It also announced a zero per cent tariff on Completely Knocked Down units (vehicles) and five per cent to 10 per cent on Semi Knocked Down units to encourage the establishment of local vehicle assembly plants.
Jalal said, “The automotive policy has five elements, one of which is market development. Under market development, tariffs are increased on FBU vehicle imports.
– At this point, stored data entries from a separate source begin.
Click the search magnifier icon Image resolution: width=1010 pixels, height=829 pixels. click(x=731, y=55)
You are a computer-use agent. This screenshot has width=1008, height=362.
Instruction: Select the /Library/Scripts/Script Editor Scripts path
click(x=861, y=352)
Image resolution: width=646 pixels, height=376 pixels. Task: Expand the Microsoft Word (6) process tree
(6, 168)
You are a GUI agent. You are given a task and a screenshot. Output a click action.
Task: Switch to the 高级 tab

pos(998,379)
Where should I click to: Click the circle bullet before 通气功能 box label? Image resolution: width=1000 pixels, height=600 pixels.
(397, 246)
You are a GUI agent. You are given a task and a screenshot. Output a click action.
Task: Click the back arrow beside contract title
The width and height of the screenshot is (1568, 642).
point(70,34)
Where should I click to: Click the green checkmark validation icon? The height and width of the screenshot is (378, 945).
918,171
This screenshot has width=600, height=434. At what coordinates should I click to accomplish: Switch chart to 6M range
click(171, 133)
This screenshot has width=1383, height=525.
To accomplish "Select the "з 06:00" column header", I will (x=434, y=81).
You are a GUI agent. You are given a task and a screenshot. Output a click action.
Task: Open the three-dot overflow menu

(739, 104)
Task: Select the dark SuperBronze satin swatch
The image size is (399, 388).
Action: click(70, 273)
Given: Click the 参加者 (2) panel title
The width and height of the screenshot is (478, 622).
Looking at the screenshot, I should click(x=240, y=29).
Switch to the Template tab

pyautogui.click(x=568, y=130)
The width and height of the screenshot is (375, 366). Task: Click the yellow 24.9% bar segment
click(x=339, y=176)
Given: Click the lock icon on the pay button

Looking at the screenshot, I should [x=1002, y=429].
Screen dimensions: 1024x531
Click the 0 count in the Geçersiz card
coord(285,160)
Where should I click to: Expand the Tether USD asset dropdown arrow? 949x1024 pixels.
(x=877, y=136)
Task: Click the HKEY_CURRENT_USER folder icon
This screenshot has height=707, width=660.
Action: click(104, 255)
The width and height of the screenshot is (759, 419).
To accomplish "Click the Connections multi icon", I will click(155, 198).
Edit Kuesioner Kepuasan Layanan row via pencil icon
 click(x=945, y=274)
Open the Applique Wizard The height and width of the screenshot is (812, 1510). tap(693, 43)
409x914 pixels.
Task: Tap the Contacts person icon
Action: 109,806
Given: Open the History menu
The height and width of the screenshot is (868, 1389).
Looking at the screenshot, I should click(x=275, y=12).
These tariffs are to be reduced gradually over the years, as the vehicle assembly and local content operations gain momentum.”
According to him, the nation’s vehicle market is about 400,000 units annually, with about 300,000 being imported as second-hand.
He explained that the government had introduced measures to balance the vehicle supply and make them affordable, with the production by the local assembly plants.
“The assembly plants will import two FBU at concessionary duty for every one CKD/SKD they assemble in 2014/15. It will be one to one in 2016/17,” Jalal said.
The NAC DG also said new investors would be able to import fully built vehicles at concessionary duty to fill the gap between the supply by the assembly plants and demand.
“As you know, Volkswagen of Nigeria is assembling Hyundai and Nissan cars; PAN is assembling Peugeot cars; IVM has started assembling cars and Dana Motors is assembling Kia cars. Volkswagen, Honda and Renault, among others, are expected to start assembly operations next year,” he added.